Raccontare le relazioni oggi
Oggi, ad esempio, ci piace pensarci fluidi e immuni dai pericoli delle relazioni: esistono app di dating di ogni tipo, abbiamo forse troppi nomi da dare al desiderio di sfuggire l’impegno e la monogamia; ricorriamo a parole come ghosting, orbiting, zombieing, per dire i tanti modi in cui ci si può sfilare da una relazione; viviamo amori, online e offline, che ci pare di poter accendere e spegnere a intermittenza.
Raccontare questi amori è un’impresa tutt’altro che facile, e infatti chi ci riesce raccoglie giusta ammirazione. Come quella che si è guadagnata di recente Naosie Dolan: autrice irlandese ventottenne al suo debutto con un bellissimo romanzo, Tempi eccitanti (ora in libreria per Atlantide), scritto in una prima persona nevrotica e a tratti esilarante, che racconta la storia di Ava, 22 anni, disorientata dublinese che sentendosi senza arte né parte è volata fino a Hong Kong dove, in una scuola privata, insegna ai bambini locali l’inglese che lei stessa, anglofona di una terra dominata, impara via via che lo spiega.
Una delle idee geniali del libro è quella di parlare dell’amore attraverso le lezioni di grammatica di Ava, posso solo immaginare quanto sia stata ardua la sfida che ha affrontato Claudia Durastanti per tradurre Dolan in italiano, ma il risultato è ammirevole.
In questa Hong Kong disperatamente internazionale, che somiglia molto a un enorme hotel per uomini d’affari, Ava intreccia due storie d’amore parallele: una con Julian, banchiere inglese perfettino e ostinatamente distaccato, e una con la deliziosa Edith, autoctona ma educata a Cambridge.
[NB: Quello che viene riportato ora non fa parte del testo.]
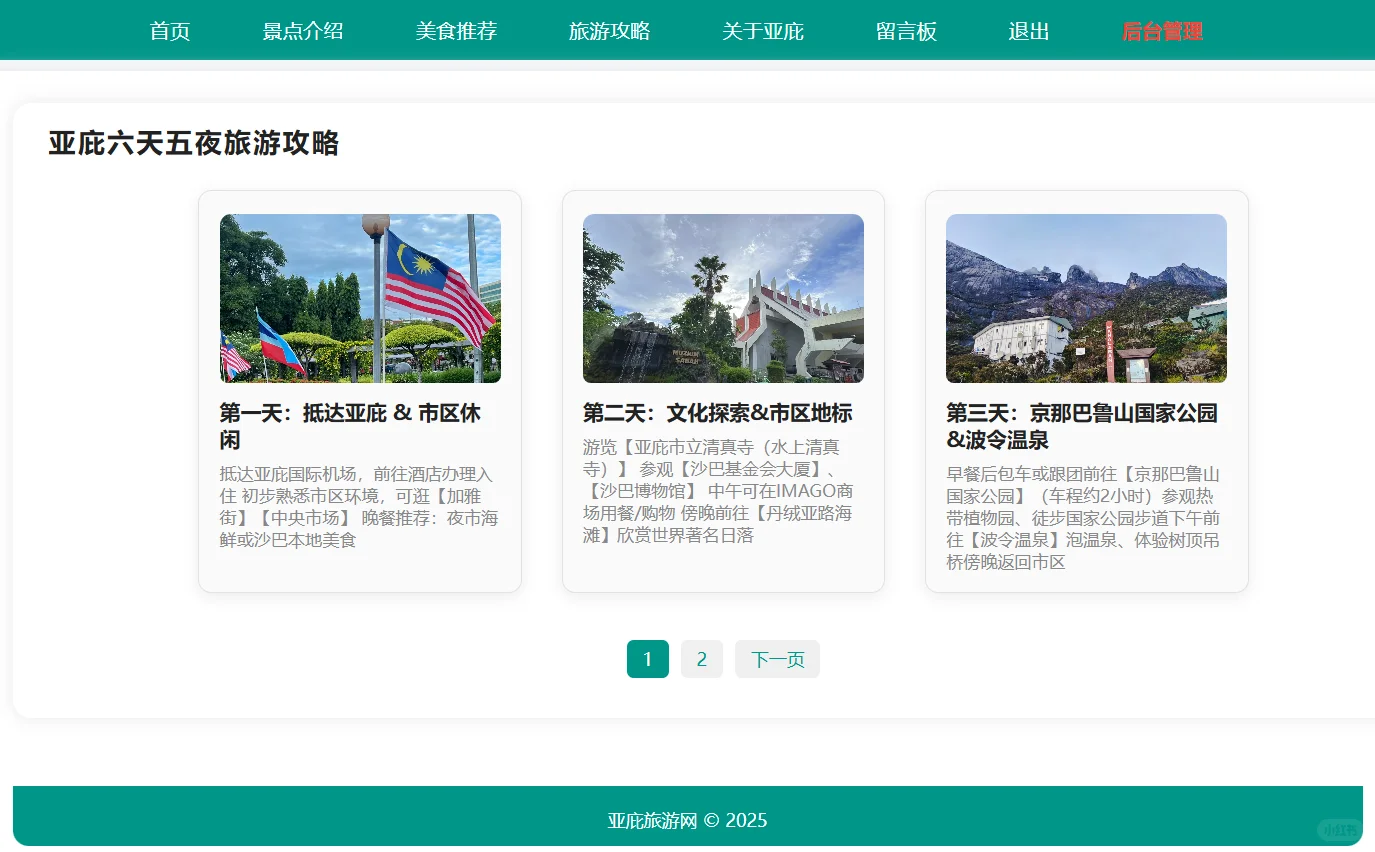Viewport: 1375px width, 852px height.
Task: Select the 旅游攻略 navigation tab
Action: 610,31
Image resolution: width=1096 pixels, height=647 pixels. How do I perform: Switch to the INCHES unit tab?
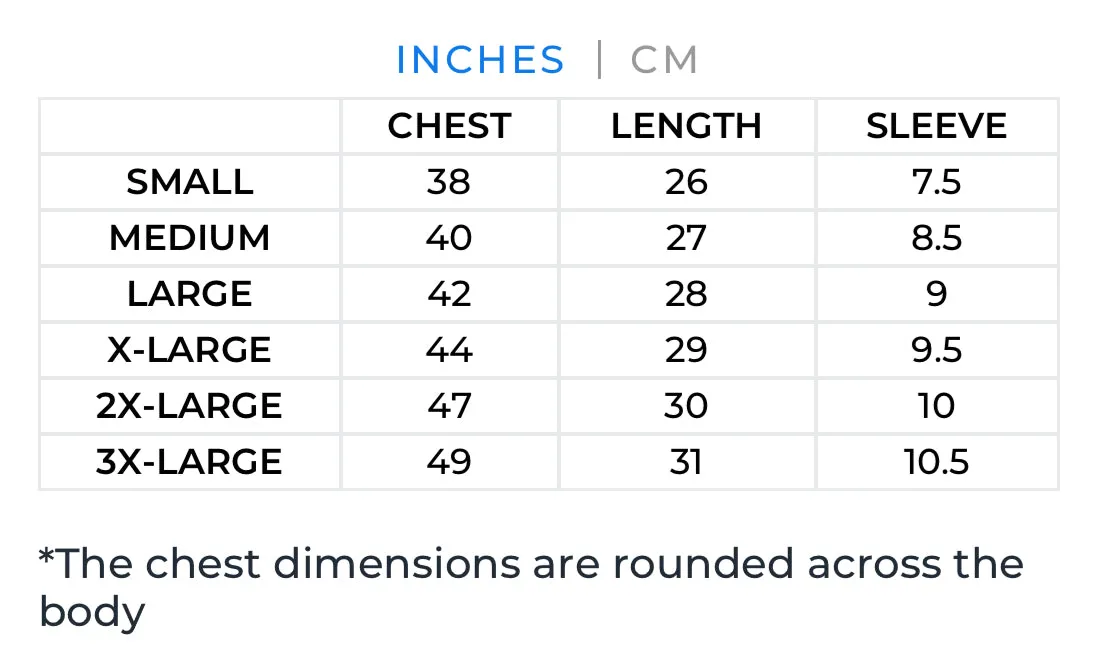pyautogui.click(x=480, y=59)
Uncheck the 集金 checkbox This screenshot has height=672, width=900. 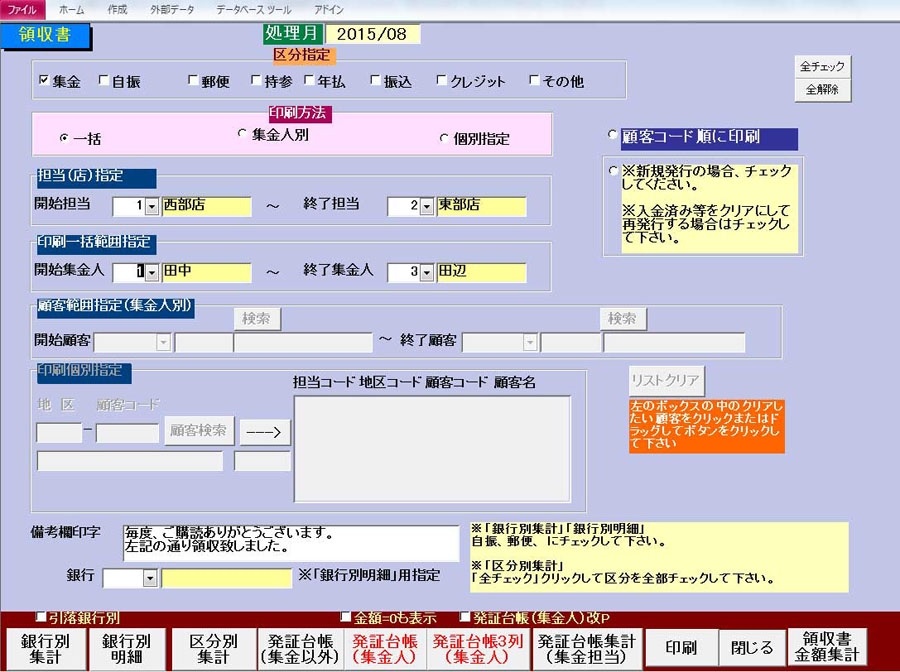(44, 81)
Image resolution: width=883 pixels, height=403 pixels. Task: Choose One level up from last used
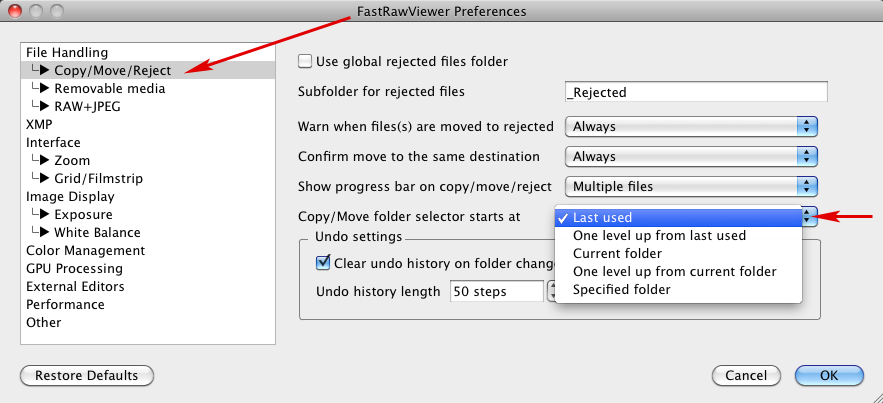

Rispetto a entrambi, lei, che viene da una famiglia modesta di cui a tratti sembra fiera e a tratti si vergogna, si sente subalterna, dunque in diritto di usare la seduzione – con una goffaggine che la rende deliziosa – come strumento di lotta di classe; e questa è l’altra idea geniale del libro.
Del resto, liaisons nel francese settecentesco significava sia “relazione” che “commercio”, come indicano i dizionari dell’Ancien Régime. Ava, però, si sente in colpa per le sue relazioni parallele: nonostante tutta la sua veemenza di aspirante rivoluzionaria, l’idea della monogamia – che pure, razionalmente, riconduce a un codice borghese-patriarcale – è fin troppo radicata in lei. Peccato, direbbe la Marchesa, che d’altronde ha scoperto a sue spese quanto possa essere pericolosa ogni relazione, e ogni commercio.